Guiding their own future

Hillsdale Heights: Tightly knit Forest Park community decides its future is expansion -- on its terms.

Bright Lights

July 12, 1999

HILLSDALE HEIGHTS is a sliver of a city neighborhood of mostly 40-year-old custom homes overlooking the Forest Park golf course and Leakin Park. Some are straight out of House & Garden magazine, with large swimming pools and cabanas. Others are more modest. But at a time when other, similar communities are against further development, Hillsdale Height wants more houses built.

"We are doing this for our neighborhood -- to get the right people in," says Winfield Willis, the neighborhood association's housing chairman, who is heading efforts to build new houses on a forested hillside.

Years ago, a group of residents decided they had to safeguard their investment. Fearful of what would happen to an adjoining parcel, they formed a community development corporation, bought the land and chose a single builder. "We try to control the development," says Victor Bonaparte, a resident and a veteran planner for the city and state.

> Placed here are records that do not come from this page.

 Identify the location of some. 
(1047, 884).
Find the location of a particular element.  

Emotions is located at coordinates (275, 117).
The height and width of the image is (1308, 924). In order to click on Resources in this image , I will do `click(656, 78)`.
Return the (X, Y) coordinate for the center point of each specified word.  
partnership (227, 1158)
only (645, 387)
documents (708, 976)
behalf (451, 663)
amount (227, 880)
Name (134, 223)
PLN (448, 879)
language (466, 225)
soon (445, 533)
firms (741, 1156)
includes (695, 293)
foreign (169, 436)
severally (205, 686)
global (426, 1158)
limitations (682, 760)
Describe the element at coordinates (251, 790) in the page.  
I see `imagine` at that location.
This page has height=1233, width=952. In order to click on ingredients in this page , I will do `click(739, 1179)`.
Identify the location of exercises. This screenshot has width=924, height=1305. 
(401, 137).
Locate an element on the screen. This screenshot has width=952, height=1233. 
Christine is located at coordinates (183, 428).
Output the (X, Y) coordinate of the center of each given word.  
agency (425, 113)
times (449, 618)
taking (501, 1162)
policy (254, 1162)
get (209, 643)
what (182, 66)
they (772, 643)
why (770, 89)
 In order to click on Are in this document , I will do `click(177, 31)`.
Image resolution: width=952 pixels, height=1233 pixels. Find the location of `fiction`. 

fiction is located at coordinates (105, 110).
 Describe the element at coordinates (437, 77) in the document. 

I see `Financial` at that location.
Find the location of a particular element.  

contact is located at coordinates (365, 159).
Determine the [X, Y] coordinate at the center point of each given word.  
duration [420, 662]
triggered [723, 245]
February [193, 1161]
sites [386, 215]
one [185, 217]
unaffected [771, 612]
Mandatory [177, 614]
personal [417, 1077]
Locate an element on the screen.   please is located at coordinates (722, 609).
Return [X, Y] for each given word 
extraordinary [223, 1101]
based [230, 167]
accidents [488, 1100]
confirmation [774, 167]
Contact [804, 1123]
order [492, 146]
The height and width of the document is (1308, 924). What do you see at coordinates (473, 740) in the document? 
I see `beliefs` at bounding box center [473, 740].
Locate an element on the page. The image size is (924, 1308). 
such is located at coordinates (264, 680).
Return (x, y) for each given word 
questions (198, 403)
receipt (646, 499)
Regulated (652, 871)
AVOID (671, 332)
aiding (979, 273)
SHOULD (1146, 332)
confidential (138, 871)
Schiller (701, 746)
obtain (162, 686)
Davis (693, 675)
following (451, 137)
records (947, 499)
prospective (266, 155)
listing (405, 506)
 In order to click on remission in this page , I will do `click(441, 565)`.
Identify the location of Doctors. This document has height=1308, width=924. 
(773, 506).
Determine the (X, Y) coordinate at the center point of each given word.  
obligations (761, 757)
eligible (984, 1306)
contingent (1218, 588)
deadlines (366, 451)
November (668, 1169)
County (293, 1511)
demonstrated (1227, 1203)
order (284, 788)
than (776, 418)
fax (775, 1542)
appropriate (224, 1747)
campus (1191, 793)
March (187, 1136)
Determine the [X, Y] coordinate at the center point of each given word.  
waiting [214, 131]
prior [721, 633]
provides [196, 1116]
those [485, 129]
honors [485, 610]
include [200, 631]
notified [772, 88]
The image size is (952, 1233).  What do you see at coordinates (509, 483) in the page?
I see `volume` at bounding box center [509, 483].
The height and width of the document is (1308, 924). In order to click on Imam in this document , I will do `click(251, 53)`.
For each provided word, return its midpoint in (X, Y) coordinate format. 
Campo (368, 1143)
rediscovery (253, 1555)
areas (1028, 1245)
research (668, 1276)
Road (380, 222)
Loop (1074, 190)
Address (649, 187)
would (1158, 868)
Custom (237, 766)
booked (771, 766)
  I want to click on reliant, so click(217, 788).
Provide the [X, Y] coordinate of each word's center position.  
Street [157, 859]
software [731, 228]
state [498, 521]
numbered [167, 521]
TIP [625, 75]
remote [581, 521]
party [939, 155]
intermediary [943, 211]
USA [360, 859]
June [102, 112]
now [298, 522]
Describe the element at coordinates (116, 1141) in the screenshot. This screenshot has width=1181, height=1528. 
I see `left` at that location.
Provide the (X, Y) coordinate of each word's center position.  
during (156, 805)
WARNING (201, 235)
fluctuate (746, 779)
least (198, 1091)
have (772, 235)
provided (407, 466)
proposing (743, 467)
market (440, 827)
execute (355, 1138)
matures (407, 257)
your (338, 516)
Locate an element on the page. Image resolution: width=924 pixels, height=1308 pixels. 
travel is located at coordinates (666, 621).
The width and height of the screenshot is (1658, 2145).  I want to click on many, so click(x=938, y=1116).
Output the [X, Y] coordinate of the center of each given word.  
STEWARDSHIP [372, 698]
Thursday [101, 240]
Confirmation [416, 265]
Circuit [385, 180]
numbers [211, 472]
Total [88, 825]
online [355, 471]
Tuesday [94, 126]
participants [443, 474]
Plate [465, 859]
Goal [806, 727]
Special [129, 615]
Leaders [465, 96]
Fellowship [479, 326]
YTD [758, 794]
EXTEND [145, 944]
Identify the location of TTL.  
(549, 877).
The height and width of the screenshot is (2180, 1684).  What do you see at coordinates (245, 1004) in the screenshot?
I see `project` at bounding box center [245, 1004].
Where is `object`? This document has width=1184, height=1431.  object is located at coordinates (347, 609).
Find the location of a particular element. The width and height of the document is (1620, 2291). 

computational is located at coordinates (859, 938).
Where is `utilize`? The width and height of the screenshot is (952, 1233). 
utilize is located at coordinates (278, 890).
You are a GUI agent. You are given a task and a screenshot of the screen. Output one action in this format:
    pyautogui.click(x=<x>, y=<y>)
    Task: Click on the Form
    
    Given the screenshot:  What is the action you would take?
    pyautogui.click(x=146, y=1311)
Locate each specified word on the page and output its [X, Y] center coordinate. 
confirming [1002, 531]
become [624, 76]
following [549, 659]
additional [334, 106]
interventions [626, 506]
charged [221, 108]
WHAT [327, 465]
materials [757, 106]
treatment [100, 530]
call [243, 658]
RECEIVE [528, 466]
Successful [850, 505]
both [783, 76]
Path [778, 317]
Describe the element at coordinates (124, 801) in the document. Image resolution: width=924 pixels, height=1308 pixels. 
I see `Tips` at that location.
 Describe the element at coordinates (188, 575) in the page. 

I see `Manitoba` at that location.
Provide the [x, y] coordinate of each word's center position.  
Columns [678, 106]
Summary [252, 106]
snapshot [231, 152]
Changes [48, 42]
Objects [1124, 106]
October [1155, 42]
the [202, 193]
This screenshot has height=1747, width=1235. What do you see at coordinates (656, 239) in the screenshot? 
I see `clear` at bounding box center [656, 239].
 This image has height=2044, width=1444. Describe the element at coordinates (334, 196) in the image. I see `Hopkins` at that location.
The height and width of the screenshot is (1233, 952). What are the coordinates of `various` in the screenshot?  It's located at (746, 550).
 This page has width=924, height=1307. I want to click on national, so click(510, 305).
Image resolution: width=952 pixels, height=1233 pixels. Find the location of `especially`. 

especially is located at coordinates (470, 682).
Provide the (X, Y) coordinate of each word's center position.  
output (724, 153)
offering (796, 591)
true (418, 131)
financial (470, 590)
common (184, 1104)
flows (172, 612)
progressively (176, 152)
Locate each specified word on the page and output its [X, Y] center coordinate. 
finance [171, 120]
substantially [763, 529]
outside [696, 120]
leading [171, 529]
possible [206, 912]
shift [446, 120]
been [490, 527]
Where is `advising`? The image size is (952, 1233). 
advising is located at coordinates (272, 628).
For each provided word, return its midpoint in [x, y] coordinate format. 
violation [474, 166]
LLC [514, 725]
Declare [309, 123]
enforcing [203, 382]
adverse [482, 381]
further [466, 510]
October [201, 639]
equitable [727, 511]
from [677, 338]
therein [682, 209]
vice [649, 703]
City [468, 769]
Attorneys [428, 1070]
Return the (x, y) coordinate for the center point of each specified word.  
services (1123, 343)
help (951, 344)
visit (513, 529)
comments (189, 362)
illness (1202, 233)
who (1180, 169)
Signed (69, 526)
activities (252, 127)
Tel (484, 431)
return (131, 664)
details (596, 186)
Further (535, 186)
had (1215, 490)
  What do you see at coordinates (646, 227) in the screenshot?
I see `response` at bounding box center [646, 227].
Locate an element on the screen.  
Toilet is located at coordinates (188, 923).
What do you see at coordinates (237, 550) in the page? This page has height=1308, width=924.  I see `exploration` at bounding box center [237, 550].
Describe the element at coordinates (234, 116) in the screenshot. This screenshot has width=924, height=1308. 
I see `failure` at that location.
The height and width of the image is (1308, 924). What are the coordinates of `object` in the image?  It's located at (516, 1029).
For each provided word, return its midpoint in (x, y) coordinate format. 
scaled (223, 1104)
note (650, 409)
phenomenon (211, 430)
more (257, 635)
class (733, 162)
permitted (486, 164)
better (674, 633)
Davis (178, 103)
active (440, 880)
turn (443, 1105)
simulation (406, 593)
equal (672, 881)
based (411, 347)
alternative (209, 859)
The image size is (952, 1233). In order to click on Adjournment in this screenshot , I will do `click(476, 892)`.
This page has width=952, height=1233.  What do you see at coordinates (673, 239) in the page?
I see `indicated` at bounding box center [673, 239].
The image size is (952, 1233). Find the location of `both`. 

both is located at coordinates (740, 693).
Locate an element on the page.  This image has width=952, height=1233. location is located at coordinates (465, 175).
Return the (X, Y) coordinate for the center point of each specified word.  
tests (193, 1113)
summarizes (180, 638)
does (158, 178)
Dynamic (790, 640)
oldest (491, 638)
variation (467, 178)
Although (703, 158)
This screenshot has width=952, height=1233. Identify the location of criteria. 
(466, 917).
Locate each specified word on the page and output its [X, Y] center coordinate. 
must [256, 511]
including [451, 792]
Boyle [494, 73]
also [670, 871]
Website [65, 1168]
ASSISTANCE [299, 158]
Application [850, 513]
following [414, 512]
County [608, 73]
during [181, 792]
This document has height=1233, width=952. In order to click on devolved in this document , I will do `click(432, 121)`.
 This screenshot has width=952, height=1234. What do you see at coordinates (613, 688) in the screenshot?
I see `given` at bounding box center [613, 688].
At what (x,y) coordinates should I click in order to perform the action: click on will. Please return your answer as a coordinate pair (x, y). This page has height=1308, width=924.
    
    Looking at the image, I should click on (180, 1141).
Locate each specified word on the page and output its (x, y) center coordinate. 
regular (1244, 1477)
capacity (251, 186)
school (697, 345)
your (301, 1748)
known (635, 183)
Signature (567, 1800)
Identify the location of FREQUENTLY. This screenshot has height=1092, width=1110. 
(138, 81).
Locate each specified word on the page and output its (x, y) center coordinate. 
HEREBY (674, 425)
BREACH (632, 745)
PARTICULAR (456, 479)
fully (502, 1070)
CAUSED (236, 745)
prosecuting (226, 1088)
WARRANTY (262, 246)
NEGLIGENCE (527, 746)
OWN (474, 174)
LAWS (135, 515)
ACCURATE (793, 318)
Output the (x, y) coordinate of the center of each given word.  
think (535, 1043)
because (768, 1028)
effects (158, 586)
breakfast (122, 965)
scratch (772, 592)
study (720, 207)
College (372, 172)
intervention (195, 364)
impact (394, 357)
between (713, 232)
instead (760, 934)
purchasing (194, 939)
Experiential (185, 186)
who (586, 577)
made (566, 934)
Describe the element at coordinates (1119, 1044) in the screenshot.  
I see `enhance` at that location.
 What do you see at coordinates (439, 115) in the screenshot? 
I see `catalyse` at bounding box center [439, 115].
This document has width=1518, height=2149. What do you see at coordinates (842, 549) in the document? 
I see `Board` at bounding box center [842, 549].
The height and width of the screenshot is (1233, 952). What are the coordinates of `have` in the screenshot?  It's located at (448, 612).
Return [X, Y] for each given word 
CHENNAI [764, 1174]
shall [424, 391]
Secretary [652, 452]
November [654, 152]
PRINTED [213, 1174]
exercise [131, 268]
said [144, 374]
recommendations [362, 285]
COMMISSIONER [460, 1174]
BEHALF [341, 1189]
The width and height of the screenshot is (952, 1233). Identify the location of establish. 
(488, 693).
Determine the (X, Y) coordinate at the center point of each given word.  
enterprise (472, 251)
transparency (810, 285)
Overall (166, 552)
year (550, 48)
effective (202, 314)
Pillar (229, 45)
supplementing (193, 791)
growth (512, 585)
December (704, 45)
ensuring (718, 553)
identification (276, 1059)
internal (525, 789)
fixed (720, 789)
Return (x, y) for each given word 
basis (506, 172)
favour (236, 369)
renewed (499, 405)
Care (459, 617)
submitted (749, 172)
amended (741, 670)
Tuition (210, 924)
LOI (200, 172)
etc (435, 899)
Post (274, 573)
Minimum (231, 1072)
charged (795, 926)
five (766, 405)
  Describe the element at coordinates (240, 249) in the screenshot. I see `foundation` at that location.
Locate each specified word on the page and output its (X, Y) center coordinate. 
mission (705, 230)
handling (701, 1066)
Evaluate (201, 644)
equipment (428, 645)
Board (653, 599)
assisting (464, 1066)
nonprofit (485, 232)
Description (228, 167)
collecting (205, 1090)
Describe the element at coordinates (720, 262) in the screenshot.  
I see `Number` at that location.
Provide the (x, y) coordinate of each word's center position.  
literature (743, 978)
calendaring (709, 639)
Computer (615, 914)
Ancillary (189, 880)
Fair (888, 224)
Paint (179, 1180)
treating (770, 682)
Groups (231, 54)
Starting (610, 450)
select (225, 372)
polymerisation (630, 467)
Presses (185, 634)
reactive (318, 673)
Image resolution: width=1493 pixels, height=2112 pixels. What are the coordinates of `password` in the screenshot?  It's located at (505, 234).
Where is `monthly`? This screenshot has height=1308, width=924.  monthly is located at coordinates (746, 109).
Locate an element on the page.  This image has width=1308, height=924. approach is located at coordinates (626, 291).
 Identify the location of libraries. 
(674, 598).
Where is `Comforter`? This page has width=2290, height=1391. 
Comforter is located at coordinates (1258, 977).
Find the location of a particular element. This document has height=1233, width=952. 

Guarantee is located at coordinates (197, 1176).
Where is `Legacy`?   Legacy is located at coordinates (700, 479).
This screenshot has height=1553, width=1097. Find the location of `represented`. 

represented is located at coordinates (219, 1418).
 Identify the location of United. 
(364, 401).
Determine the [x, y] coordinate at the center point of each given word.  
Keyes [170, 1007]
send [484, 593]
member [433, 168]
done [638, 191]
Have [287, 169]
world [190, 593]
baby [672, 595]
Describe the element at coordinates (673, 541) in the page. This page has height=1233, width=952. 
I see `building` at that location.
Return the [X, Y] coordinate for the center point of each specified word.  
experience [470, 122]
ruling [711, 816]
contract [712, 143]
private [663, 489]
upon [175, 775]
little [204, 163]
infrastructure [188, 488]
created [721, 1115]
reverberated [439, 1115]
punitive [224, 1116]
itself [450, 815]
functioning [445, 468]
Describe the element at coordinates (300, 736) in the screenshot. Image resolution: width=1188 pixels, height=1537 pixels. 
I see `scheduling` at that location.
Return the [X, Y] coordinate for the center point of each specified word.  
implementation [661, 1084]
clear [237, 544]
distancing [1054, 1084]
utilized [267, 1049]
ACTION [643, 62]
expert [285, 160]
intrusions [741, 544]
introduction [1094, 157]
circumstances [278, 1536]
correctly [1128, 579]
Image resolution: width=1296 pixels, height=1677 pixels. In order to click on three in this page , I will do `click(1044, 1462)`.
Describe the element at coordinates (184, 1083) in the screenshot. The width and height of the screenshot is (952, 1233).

If no hiccups develop, the first of the 11 houses, priced between $180,000 and $250,000, could go up before the year's end. "We think we have a site that is as nice as any in the county," says Mr. Willis, speculating that one reason for the middle-class families' exodus from Baltimore City is the shortage of detached single-family housing.

The owners of the fewer than 50 homes in Hillsdale Heights have shown commendable initiative. By guiding their own future, they have created a development model.

Bright Lights spotlights people who make a difference in the quality of life of this area. It appears periodically in this column.